_ASSIGNMENT 1_
Reproduce the part of the post about pacifism and World of Warcraft between "Someone I deeply" and "more thoughtful response.", inclusive.
_ASSIGNMENT 2_
Write the next part of the post about pacifism and World of Warcraft, beginning after its last sentence.

Top of PASSAGE SHOWN

Stu News and Photos

My name is Stu and I am here to share what I can.

I'm a pacifist, right down to the bone. Most of you know this.

But I also am devoted to the online game World of Warcraft.

Someone I deeply care about asked me about this obvious contradiction several weeks ago and, at the time, it took me by surprise and I'm sure my answer was less than golden. But I've been thinking about it quite a bit since them, and I have come upon a more thoughtful response.

How can I be so thoroughly opposed to violence and yet be almost addicted to a game that involves a fair amount of killing?

Well, like it or not, here's the best I can come up with:

A long time ago, when I was an adolescent, I was quite taken with Dungeons and Dragons, a role-playing game involving pretend dungeons and monsters and very real humans and very oddly-shaped dice. I wasn't then, nor am I today, a big fan of fantasy. I love to read, but realism is my main predelection. Yes, I like true fiction, a great story involving crazy stuff, maybe impossible stuff. But I like it only when it's based upon a foundation of reality. I love Stephen King, I love David Sedaris, I love Clive Cussler, I love Jean-Paul Sarte, I love Mark Twain, etc. I'm not into Tolkien or Le Guin or Bradbury or Asimov. Hersey, I know. And it's not to say they're not great writers. It's just that I don't have a brain equipped to find great pleasure in a fiction book that requires a glossary. And yes, I see the irony that I am that way and yet utterly lovesome about reading every scrap of paper related to the Moon voyages, fetishing every juicy morsel, no matter how often I have to re-read an acronyms meaning.

Bottom of PASSAGE SHOWN
Top of SOURCE MATERIAL

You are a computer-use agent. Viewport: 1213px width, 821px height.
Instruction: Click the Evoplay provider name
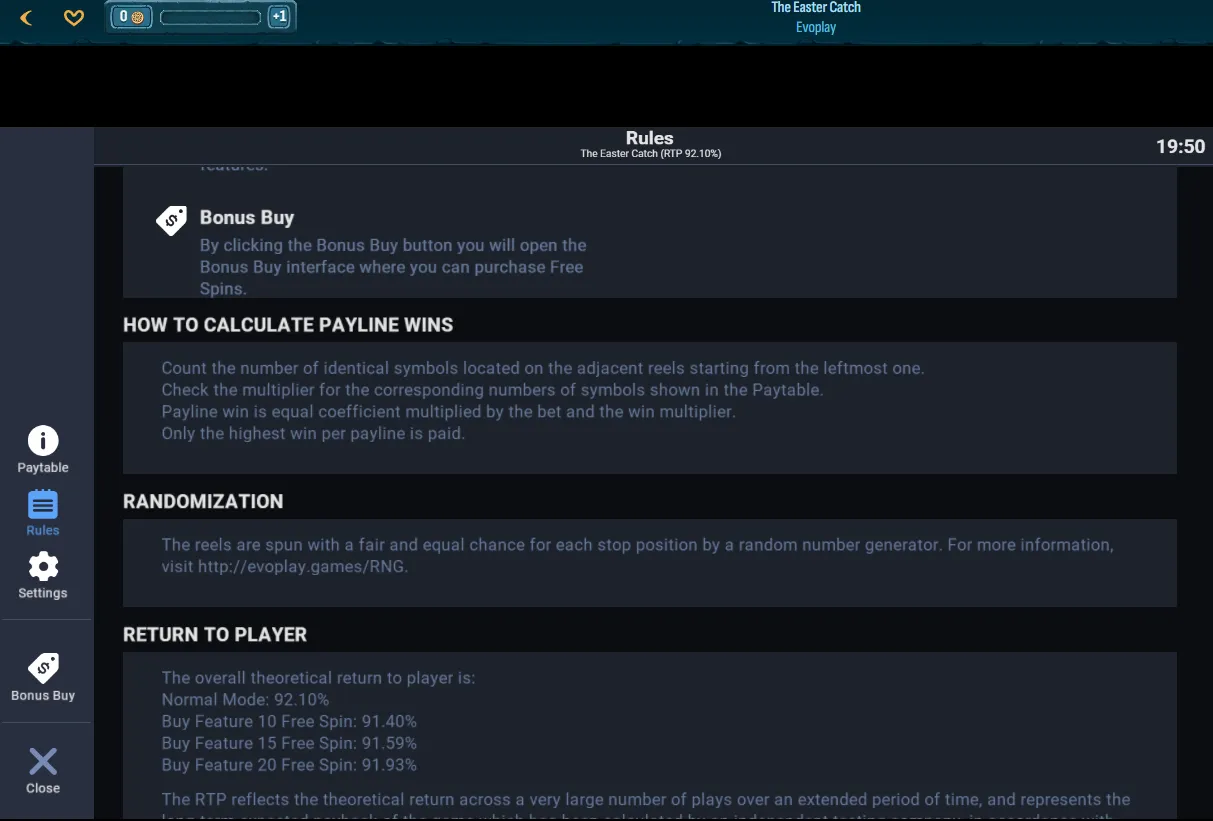(x=816, y=27)
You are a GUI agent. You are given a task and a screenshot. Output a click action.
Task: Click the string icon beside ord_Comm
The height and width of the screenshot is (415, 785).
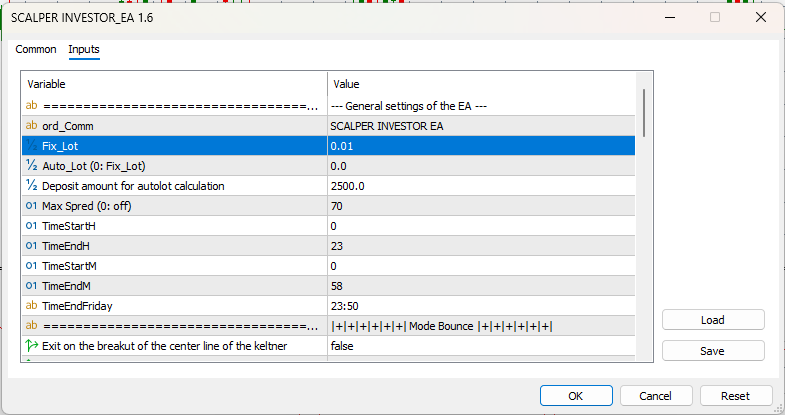pyautogui.click(x=32, y=126)
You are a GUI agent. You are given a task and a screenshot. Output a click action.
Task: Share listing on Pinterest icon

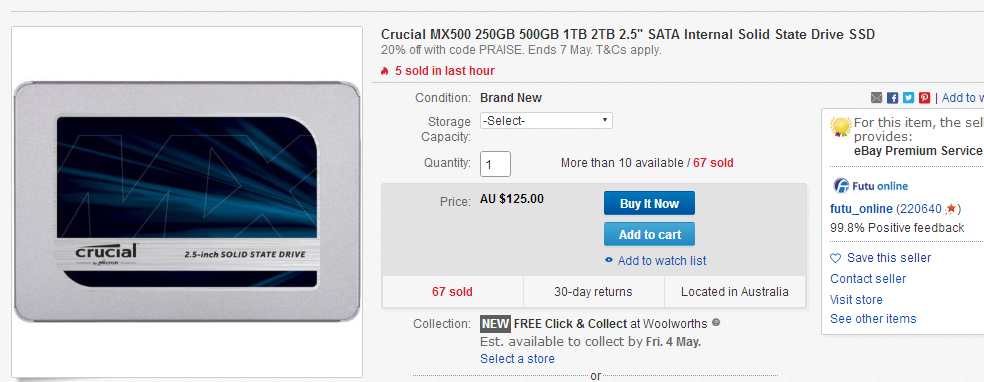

Bottom of SOURCE MATERIAL

_RESPONSE AREA 1_
Someone I deeply care about asked me about this obvious contradiction several weeks ago and, at the time, it took me by surprise and I'm sure my answer was less than golden. But I've been thinking about it quite a bit since them, and I have come upon a more thoughtful response.

_RESPONSE AREA 2_
Anyway, let's get back to Dungeons and Dragons. I really dug it when I was a tween/teen. For me, it wasn't the fantasy, it was the combination of a great, wholly unique game and the opportunity for relating to other humans who had mildly similar brains.

I played for quite some time, drawing many a dungeon on graph paper, spending time with my real peers: geeks. Tremendous fun and wonderfully therapeutic escapism.

After high school, I all but left D&D behind. I was too busy with the real world. But then I found myself employed as a tech monkey and I was pretty bored. Fortunately, the folks I worked with played something called Ultima Online. This was one of the first big internet games, in terms of numbers. There were other internet games previously, like Bolo and such, but this game drew an enormous audience (about 100,000 in the first half-year. Pretty amazing when the internet was really only about 3 years into its initial mainstream popularity.

I found myself addicted to Ultima Online. It was just like Dungeons and Dragons, except way less effort. All the areas were three-dimensional, the monsters as ugly as I imagined them back in the late 70s, the comradery as dedicated.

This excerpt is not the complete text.